Text similarity can be broken down into two components, semantic similarity and lexical similarity. Given a pair of text, the semantic similarity of the pair refers to how close the documents are in meaning. Whereas, lexical similarity is a measure of overlap in vocabulary. If both documents in the pairs have the same vocabularies, then they would have a lexical similarity of 1 and vice versa of 0 if there was no overlap in vocabularies [2].    

Achieving true semantic similarity is a very difficult and unsolved task in both NLP and Mathematics. It's a heavily researched area and a lot of the solutions proposed does involve a certain degree of lexical similarity in them. For the focuses of this article, I will not dive much deeper into semantic similarity, but focus a lot more on lexical similarity.  

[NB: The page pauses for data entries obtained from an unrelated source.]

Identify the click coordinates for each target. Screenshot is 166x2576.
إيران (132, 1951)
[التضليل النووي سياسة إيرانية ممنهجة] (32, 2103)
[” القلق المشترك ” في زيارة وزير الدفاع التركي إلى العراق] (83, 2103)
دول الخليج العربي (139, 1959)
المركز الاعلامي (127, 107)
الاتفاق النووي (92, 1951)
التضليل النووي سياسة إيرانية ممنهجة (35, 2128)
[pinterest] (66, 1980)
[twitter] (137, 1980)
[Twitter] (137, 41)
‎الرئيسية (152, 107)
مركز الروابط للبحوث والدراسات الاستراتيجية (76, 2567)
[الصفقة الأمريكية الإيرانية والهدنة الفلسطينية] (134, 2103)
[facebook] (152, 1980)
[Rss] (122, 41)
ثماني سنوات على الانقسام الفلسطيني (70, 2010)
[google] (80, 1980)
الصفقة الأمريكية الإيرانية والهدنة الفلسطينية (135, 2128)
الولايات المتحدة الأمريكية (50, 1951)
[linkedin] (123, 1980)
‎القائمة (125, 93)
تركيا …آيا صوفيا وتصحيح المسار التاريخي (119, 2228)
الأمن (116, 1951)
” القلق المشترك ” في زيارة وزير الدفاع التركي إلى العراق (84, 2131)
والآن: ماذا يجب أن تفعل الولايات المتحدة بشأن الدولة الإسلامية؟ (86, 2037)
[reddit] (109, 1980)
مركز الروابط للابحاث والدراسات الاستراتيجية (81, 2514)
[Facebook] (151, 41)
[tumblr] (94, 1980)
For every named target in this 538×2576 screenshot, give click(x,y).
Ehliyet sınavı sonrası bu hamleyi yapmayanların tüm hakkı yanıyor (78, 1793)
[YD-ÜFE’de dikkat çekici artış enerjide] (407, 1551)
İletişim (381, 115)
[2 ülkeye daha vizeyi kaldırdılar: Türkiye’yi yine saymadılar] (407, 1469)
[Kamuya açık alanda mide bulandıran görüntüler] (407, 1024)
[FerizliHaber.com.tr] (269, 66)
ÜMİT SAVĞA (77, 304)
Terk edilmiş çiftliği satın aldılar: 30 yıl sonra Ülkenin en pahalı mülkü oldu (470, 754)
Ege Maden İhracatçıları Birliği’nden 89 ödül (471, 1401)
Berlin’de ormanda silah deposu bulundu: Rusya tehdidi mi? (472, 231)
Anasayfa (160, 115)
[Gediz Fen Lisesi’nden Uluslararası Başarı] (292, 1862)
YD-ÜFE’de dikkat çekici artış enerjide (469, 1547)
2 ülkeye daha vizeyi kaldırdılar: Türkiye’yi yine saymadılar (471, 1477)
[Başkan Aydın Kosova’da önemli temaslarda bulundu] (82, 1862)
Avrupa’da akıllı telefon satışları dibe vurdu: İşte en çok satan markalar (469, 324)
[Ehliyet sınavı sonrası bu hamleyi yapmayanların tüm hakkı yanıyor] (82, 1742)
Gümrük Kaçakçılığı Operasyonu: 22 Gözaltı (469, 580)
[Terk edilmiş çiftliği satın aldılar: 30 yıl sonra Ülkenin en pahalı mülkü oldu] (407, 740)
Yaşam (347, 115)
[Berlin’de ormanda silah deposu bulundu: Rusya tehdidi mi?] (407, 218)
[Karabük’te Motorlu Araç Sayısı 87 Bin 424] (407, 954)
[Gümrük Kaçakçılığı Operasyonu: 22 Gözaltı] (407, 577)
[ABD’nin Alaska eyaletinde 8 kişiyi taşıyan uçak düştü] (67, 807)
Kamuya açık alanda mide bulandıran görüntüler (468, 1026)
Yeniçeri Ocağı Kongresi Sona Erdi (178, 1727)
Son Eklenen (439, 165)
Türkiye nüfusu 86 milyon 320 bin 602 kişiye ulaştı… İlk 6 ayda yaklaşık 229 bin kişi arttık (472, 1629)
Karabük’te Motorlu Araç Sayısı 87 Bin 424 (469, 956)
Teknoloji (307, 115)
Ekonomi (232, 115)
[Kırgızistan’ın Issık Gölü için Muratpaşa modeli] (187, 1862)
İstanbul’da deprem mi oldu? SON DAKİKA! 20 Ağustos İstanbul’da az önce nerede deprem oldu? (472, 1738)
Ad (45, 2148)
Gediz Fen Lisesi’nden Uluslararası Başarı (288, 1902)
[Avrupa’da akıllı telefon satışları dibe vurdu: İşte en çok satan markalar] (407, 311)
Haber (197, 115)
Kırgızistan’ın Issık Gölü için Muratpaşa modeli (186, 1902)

### Levenshtein Distance  
There are many ways to identify the lexical similarities between a pair of text, the one which we'll be covering today in this article is Levenshtein distance. An algorithm invented in 1965 by Vladimir Levenshtein, a Soviet mathematician [1].  
### Intuition  
>Levenshtein distance is very impactful because it does not require two strings to be of equal length for them to be compared. >Intuitively speaking, Levenshtein distance is quite easy to understand.  
>Informally, the Levenshtein distance between two words is the minimum number of single-character edits (insertions, deletions or substitutions) required to change one word into the other. [1]  
>- https://en.wikipedia.org/wiki/Levenshtein_distance  

Essentially implying that the output distance between the two is the cumulative sum of the single-character edits. The larger the output distance is implies that more changes were necessary to make the two words equal each other, and the lower the output distance is implies that fewer changes were necessary. For example, given a pair of words dream and dream the resulting Levenshtein distance would be 0 because the two words are the same. However, if the words were dream and steam the Levenshtein distance would be 2 as you would need to make 2 edits to change dr to st .
Thus a large value for Levenshtein distance implies that the two documents were not similar, and a small value for the distance implies that the two documents were similar.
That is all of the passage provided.